The prevailing party in litigation between energy companies sought to recover its litigation costs under Federal Rule of Civil Procedure 54. Among costs the court excluded were a video deposition and electronic transcripts accompanying written transcripts.
Following a jury verdict in favor of Plaintiff Consol Energy Inc., it filed a Bill of Costs in the total amount of $26,256. Defendant Gasco Drilling Inc., the losing party, has objected to certain included items.
Cost of video deposition
First, Gasco objects to the cost of a video deposition of N. Ripepi because Consol also obtained a written transcript of the deposition, Ripepi did not testify, the video of his deposition was not introduced, and Ripepi could have testified in person. Consol argues that Gasco waived these srguments by paying the cost without objection following the first trial. Consol also asserts that the video was necessary because Ripepi might have been called as a witness at trial and “counsel needed to study how he presented in his deposition for purposes of preparing for direct and cross examination.”

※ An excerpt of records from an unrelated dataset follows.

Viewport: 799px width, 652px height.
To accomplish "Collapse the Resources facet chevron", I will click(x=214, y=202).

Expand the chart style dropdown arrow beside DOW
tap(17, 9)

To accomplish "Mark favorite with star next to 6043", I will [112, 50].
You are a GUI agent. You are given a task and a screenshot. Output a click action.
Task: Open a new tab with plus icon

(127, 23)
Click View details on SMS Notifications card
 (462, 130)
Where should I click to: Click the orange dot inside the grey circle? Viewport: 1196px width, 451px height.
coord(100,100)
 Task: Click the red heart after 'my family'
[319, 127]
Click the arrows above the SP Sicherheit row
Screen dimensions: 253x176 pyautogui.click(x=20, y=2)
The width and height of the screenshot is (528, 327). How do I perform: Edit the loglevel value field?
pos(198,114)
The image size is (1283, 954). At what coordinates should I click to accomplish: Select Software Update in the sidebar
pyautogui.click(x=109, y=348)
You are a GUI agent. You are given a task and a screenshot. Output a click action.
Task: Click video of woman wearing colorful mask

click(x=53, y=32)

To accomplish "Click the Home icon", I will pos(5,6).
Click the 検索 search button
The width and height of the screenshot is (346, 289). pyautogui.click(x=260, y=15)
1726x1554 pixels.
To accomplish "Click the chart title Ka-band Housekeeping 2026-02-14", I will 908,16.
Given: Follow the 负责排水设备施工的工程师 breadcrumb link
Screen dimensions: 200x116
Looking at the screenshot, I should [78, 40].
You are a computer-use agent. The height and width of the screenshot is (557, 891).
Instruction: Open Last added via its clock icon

To recover the costs of both a video and a transcript of a deposition, the prevailing party must show that both were necessarily obtained. Consol has not met this burden, and Gasco did not waive this argument in light of remand of the first trial. Therefore, the court will exclude the $225 charge for the DVD of Ripepi’s deposition.
Gasco further objects to the cost of expedited delivery of the subpoena of M. Jones, contending that this extra expense was incurred for the convenience of the lawyers rather than out of necessity. Consol responds that expedited delivery was necessary because Jones was deposed just three days before the deadline for motions to exclude expert testimony and for summary judgment.
The court finds that Consol has shown that the cost of expedited delivery was reasonably necessary at the time it was incurred.
Gasco next objects to a charge of $375 for delivery of electronic deposition transcripts in addition to hard copies. Consol asserts that it is common for attorneys to receive electronic copies of transcripts, since presentation of deposition testimony at trial is much easier with electronic transcripts.
This court has previously held that a defendant was not entitled to costs related to the production of electronic transcripts because they were obtained for the convenience of counsel rather than out of necessity. Consol has not demonstrated that it was reasonably necessary to obtain both hard and electronic copies of the transcripts. Thus, the coulrt will exclude the $375 for transcripts delivered in Microsoft Word.
Gasco also objects to taxation of a third-party discovery vendor’s charge for imaging, exporting, numbering, naming, saving, and delivering documents for production in discovery.
Country Vintner of N. C. LLC v. E. & J. Gallo Winery Inc., 718 F.3d 249 (4th Cir. 2013) held that 28 U.S.C. § 1920(4)’s reference to “making copies” covers only “converting electronic files to non-editable formats, and burning the files onto discs.”
Here, the first line item on the vendor’s invoice — “Image documents for from [sic] production for D. Gibson; export with production numbers and convert to PDF format; name documents and burn to CD for printing; coordinate FedEx delivery to D. Gibson” — can be said to fall within that definition of “making copies.”
Gasco objects to a charge for binders and dividers used for trial exhibit notebooks. Because other courts have taxed the cost of exhibit notebooks, this court will overrule Gasco’s objection to these charges.
Unnecessary witness subpoena
Finally, Gasco objects to a fee for service of a subpoena on C. Bolling, Gasco’s attorney until shortly before the first trial. Gasco asserts that Bolling’s presence at trial was unnecessary because his testimony would have been barred by the attorney-client privilege and Consol never attempted to call Bolling as a witness. Gasco also notes that $85 of the service fee was for same-day rush service and rural service. Consol replies only that it subpoenaed Bolling out of an abundance of caution.
The court agrees with Gasco that Bolling’s presence at the trial was unnecessary and will sustain the objection as to the $180 service charge.
Consol shall be allowed costs in the amount of $25,476.
Bill of costs granted in part and denied in part.
Knox Energy LLC v. Gasco Drilling Inc., Case No. 1:12cv46, July 30, 2018. WDVA at Abingdon (Jones). VLW No. 018-3-313, 7 pp.